Upgrade a user cluster

On 1.14 and higher admin clusters, a controller is deployed on the admin cluster that lets you use the Anthos On-Prem API clients to upgrade user clusters. During the user cluster upgrade, the admin cluster is enrolled with the Anthos On-Prem API if it isn't already enrolled, which eliminates the need to run any commands on the admin workstation to upgrade user clusters. When you initiate a user cluster upgrade, the Anthos On-Prem API triggers the controller to prepare for the upgrade. The controller downloads and installs bundles. Next, the controller deploys the new version of the components that manage the user cluster.

To upgrade a user cluster:

Console

In the console, go to the GKE Enterprise clusters page.

Go to the GKE Enterprise clusters page
Select the Google Cloud project, and then select the cluster that you want to upgrade.
In the Details panel, click More details.
In the Cluster basics section, click Upgrade.
In the Choose target version list, select the version that you want to upgrade to. The curated list contains only the latest patch releases.
Click Upgrade.

Before the cluster is upgraded, preflight checks run to validate cluster status and node health. If the preflight checks pass, the user cluster is upgraded. It takes about 30 minutes for the upgrade to complete.

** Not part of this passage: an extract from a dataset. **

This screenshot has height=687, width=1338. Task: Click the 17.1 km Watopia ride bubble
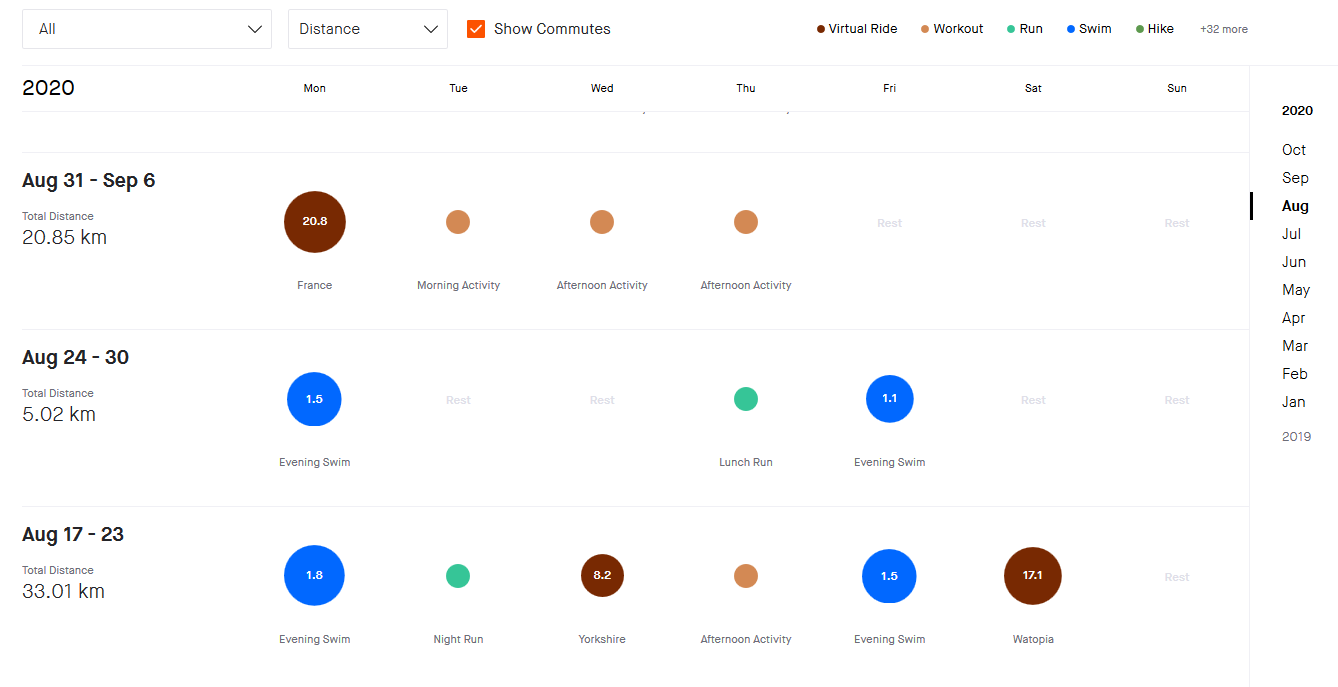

To view the status of the upgrade, click Show Details on the Cluster Details tab.

gcloud CLI

Run the following command to log in with your Google account:
```
gcloud auth login
```
Update the Google Cloud CLI components:
```
gcloud components update
```
Get a list of available versions to upgrade to:
```
gcloud container vmware clusters query-version-config \
  --cluster=USER_CLUSTER_NAME \
  --project=FLEET_HOST_PROJECT_ID \
  --location=REGION
```
Replace the following:
- USER_CLUSTER_NAME:The name of the user cluster.
- FLEET_HOST_PROJECT_ID: The ID of the fleet project in which that user cluster is a member. This is the project that you specified when the cluster was created. If you created the cluster using gkectl, this is the project ID in the gkeConnect.projectID field in the cluster configuration file.
- REGION: The Google Cloud region in which the Anthos On-Prem API runs and stores its metadata. If you created the cluster using an Anthos On-Prem API client, this is the region that you specified when creating the cluster. If you created the cluster using gkectl, this is the region that you specified when you enrolled the cluster for management with the Anthos On-Prem API.
Upgrade a cluster:
```
gcloud container vmware clusters upgrade USER_CLUSTER_NAME \
  --project=FLEET_HOST_PROJECT_ID \
  --location=REGION \
  --version=VERSION
```
Replace the following:
- USER_CLUSTER_NAME: The name of the user cluster to upgrade.
- FLEET_HOST_PROJECT_ID: The ID of the fleet project in which that user cluster is a member. This is the project that you specified when the cluster was created. If you created the cluster using gkectl, this is the project ID in the gkeConnect.projectID field in the cluster configuration file.
- REGION: The Google Cloud region in which the Anthos On-Prem API runs and stores its metadata. If you created the cluster using an Anthos On-Prem API client, this is the region that you selected when creating the cluster. If you created the cluster using gkectl, this is the region that you specified when you enrolled the cluster for management with the Anthos On-Prem API.
- VERSION: The GKE on VMware version that you want to upgrade to. Specify a version from the output of the previous command. We recommend that you upgrade to the most recent patch version.
It takes about 30 minutes for the upgrade to complete.

While the cluster is upgrading, run the following command in another terminal window to check the status of the cluster:

gcloud container vmware clusters describe USER_CLUSTER_NAME \
  --project=FLEET_HOST_PROJECT_ID \
  --location=REGION

For addition information on the fields and flags, see gcloud container vmware clusters upgrade.